_YOUR TASK_
Reproduce all entries verbatim, with nothing added or dropped.

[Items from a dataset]
┌──

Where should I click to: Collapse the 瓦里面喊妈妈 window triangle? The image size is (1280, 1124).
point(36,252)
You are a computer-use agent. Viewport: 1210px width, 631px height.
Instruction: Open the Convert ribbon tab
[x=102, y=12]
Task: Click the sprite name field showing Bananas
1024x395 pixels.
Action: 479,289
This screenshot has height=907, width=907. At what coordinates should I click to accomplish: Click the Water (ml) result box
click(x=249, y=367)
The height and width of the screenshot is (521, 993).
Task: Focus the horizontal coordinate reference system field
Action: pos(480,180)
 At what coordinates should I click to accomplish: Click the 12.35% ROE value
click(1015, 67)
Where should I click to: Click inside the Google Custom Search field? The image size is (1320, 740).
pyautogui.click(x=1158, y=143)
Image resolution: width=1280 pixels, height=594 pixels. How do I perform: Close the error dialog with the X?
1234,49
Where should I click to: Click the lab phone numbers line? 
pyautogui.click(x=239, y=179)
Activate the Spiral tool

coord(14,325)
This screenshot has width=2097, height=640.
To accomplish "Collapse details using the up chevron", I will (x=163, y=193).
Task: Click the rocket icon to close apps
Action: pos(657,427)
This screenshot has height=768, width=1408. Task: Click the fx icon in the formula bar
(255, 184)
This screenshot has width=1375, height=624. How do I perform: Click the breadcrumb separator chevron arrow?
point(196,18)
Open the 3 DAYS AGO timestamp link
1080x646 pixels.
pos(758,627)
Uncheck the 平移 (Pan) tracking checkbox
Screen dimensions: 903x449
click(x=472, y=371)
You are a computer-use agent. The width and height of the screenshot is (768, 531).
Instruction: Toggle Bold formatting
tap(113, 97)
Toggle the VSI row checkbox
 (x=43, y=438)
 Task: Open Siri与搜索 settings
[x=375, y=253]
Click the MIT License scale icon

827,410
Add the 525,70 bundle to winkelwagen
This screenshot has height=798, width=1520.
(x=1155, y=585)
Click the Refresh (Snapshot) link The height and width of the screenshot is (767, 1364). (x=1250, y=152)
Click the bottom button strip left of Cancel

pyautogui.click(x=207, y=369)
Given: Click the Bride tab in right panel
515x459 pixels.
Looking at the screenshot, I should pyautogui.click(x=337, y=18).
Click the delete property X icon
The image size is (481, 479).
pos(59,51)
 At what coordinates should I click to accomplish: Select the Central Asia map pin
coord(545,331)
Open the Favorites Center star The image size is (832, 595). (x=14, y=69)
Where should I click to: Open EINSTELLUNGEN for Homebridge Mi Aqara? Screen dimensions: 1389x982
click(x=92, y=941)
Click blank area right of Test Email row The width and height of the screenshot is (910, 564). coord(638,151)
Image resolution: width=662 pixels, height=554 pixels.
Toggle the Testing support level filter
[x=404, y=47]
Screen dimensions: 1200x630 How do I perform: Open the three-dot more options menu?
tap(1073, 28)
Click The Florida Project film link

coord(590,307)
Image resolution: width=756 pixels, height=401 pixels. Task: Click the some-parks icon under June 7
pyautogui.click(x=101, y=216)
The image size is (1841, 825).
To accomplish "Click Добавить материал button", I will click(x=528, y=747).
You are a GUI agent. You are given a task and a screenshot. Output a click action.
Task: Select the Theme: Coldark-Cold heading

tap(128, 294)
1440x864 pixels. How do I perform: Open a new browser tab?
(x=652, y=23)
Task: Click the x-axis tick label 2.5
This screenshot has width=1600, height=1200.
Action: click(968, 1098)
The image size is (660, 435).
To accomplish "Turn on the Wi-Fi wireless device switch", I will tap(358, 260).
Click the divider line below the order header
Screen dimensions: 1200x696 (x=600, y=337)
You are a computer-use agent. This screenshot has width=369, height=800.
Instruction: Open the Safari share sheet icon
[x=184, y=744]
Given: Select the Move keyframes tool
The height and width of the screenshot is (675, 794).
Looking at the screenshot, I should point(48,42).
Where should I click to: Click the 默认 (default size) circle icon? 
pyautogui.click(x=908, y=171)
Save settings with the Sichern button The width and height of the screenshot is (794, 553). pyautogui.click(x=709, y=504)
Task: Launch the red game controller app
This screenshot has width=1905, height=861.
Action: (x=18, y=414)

└──

_ANSWER TO THIS TASK_
Where should I click to: Collapse the 瓦里面喊妈妈 window triangle? The image size is (1280, 1124).
point(36,252)
You are a computer-use agent. Viewport: 1210px width, 631px height.
Instruction: Open the Convert ribbon tab
[x=102, y=12]
Task: Click the sprite name field showing Bananas
1024x395 pixels.
Action: 479,289
This screenshot has height=907, width=907. At what coordinates should I click to accomplish: Click the Water (ml) result box
click(x=249, y=367)
The height and width of the screenshot is (521, 993).
Task: Focus the horizontal coordinate reference system field
Action: pos(480,180)
 At what coordinates should I click to accomplish: Click the 12.35% ROE value
click(1015, 67)
Where should I click to: Click inside the Google Custom Search field? The image size is (1320, 740).
pyautogui.click(x=1158, y=143)
Image resolution: width=1280 pixels, height=594 pixels. How do I perform: Close the error dialog with the X?
1234,49
Where should I click to: Click the lab phone numbers line? 
pyautogui.click(x=239, y=179)
Activate the Spiral tool

coord(14,325)
This screenshot has width=2097, height=640.
To accomplish "Collapse details using the up chevron", I will (x=163, y=193).
Task: Click the rocket icon to close apps
Action: pos(657,427)
This screenshot has height=768, width=1408. Task: Click the fx icon in the formula bar
(255, 184)
This screenshot has width=1375, height=624. How do I perform: Click the breadcrumb separator chevron arrow?
point(196,18)
Open the 3 DAYS AGO timestamp link
1080x646 pixels.
pos(758,627)
Uncheck the 平移 (Pan) tracking checkbox
Screen dimensions: 903x449
click(x=472, y=371)
You are a computer-use agent. The width and height of the screenshot is (768, 531).
Instruction: Toggle Bold formatting
tap(113, 97)
Toggle the VSI row checkbox
 (x=43, y=438)
 Task: Open Siri与搜索 settings
[x=375, y=253]
Click the MIT License scale icon

827,410
Add the 525,70 bundle to winkelwagen
This screenshot has height=798, width=1520.
(x=1155, y=585)
Click the Refresh (Snapshot) link The height and width of the screenshot is (767, 1364). (x=1250, y=152)
Click the bottom button strip left of Cancel

pyautogui.click(x=207, y=369)
Given: Click the Bride tab in right panel
515x459 pixels.
Looking at the screenshot, I should pyautogui.click(x=337, y=18).
Click the delete property X icon
The image size is (481, 479).
pos(59,51)
 At what coordinates should I click to accomplish: Select the Central Asia map pin
coord(545,331)
Open the Favorites Center star The image size is (832, 595). (x=14, y=69)
Where should I click to: Open EINSTELLUNGEN for Homebridge Mi Aqara? Screen dimensions: 1389x982
click(x=92, y=941)
Click blank area right of Test Email row The width and height of the screenshot is (910, 564). coord(638,151)
Image resolution: width=662 pixels, height=554 pixels.
Toggle the Testing support level filter
[x=404, y=47]
Screen dimensions: 1200x630 How do I perform: Open the three-dot more options menu?
tap(1073, 28)
Click The Florida Project film link

coord(590,307)
Image resolution: width=756 pixels, height=401 pixels. Task: Click the some-parks icon under June 7
pyautogui.click(x=101, y=216)
The image size is (1841, 825).
To accomplish "Click Добавить материал button", I will click(x=528, y=747).
You are a GUI agent. You are given a task and a screenshot. Output a click action.
Task: Select the Theme: Coldark-Cold heading

tap(128, 294)
1440x864 pixels. How do I perform: Open a new browser tab?
(x=652, y=23)
Task: Click the x-axis tick label 2.5
This screenshot has width=1600, height=1200.
Action: click(968, 1098)
The image size is (660, 435).
To accomplish "Turn on the Wi-Fi wireless device switch", I will tap(358, 260).
Click the divider line below the order header
Screen dimensions: 1200x696 (x=600, y=337)
You are a computer-use agent. This screenshot has width=369, height=800.
Instruction: Open the Safari share sheet icon
[x=184, y=744]
Given: Select the Move keyframes tool
The height and width of the screenshot is (675, 794).
Looking at the screenshot, I should point(48,42).
Where should I click to: Click the 默认 (default size) circle icon? 
pyautogui.click(x=908, y=171)
Save settings with the Sichern button The width and height of the screenshot is (794, 553). pyautogui.click(x=709, y=504)
Task: Launch the red game controller app
This screenshot has width=1905, height=861.
Action: (x=18, y=414)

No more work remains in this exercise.